L’objectif n’est pas de partir de mes lectures de jeunesse dans une auto-célébration de mon immodeste personne, mais de rapprocher, comme certains l’ont déjà fait, le mystère qui entoure la disparition du vol MH370 de l’avant-dernier récit des aventures de Tintin. Vous vous doutez certainement que ça n’est pas de Tintin que j’ai, en réalité, envie de parler aujourd’hui.
A l’approche d’élections importantes, quoique simplement municipales, j’ai juste envie de rappeler quelques vols de gerfauts hors du charnier natal … qui se traduisirent par une évaporation en plein vol.
A la fin des années soixante, autopropulsé sur une rampe de lancement médiatique, on eut JJSS à qui rien ne semblait pouvoir résister … et qui ne passa que treize jours à la tête d’un « ministère des réformes » parce qu’il n’avait pas compris qu’un ministre fait d’abord partie d’une équipe avant d’imaginer que c’est lui le chef d’équipe … on n’entendit plus jamais parler de lui en politique !
A la fin des années soixante dix un autre personnage, qui avait pourtant traversé lentement le ciel politique national avec le statut permanent de presque futur Premier ministre … disparut mystérieusement, le 30 octobre 1979, à proximité des étangs de Hollande (Etait-ce un funeste présage ?) en forêt de Rambouillet. Il s’appelait Robert BOULIN et, trente cinq ans plus tard, sa mort reste un mystère.
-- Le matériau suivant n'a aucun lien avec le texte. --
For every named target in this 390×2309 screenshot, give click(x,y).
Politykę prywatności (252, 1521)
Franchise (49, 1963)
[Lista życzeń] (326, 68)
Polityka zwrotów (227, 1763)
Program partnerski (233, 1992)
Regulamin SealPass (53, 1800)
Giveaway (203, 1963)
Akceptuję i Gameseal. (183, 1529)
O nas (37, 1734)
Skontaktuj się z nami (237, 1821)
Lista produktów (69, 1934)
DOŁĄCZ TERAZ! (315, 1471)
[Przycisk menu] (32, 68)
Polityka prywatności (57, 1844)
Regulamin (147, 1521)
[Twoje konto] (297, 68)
En 1984, toujours plus fort, ce sont quatre ministres, volant pourtant en formation raprochée, qui disparurent à jamais en quelques heures des écrans radar de la politique française … vous souvenez-vous-même de leurs visages, des départements ministériels qu’ils avaient en charge, de ce qu’il firent ? Ils s’appelaient Charles FITERMAN, Anicet LE PORS, Jack RALITE et Marcel RIGOUT. Pschitt … évaporés !
Plus proche de nous, il y a celui qui tenta tellement de ravir la première place à François MITTERRAND que ce vieux renard jugea plus prudent de l’user patiemment en l’emprisonnant à Matigon. Michel ROCARD passa lentement mais sûrement de jeune-premier candidatant à la présidence de la République, il y a quarante quatre ans, à envoyé spécial de Nicolas SARKOZY dans les glaces de l’Arctique et de l’Antarctique afin de vérifier s’il peut se mesurer aux empereurs ou s’il n’est vraiment qu’un manchot.
Dans cette rapide galerie de portraits un individu ressort cependant par contraste. C’est le seul homme politique dont toute la communauté nationale aura certainement prononcé l’éloge funèbre deux fois à plus de quinze ans d’intervalle et avec des trémolos d’émotion non feinte dans la voix. La première fois ce fut le 2 septembre 1998, la deuxième fois n’est pas encore connue car il n’y a aucune raison de lui vouloir du mal. Cet individu exceptionnel est le seul homme politique à avoir ressuscité … et pas uniquement pour quelques semaines ! Il s’agit bien sûr de Jean-Pierre CHEVÈNEMENT.
Ces quelques exemples montrent que la vie politique peut rivaliser avec les choses les plus étonnantes et qu’en matière de disparition inexpliquée ou de réapparition incroyable l’aviation n’est pas la plus surprenante.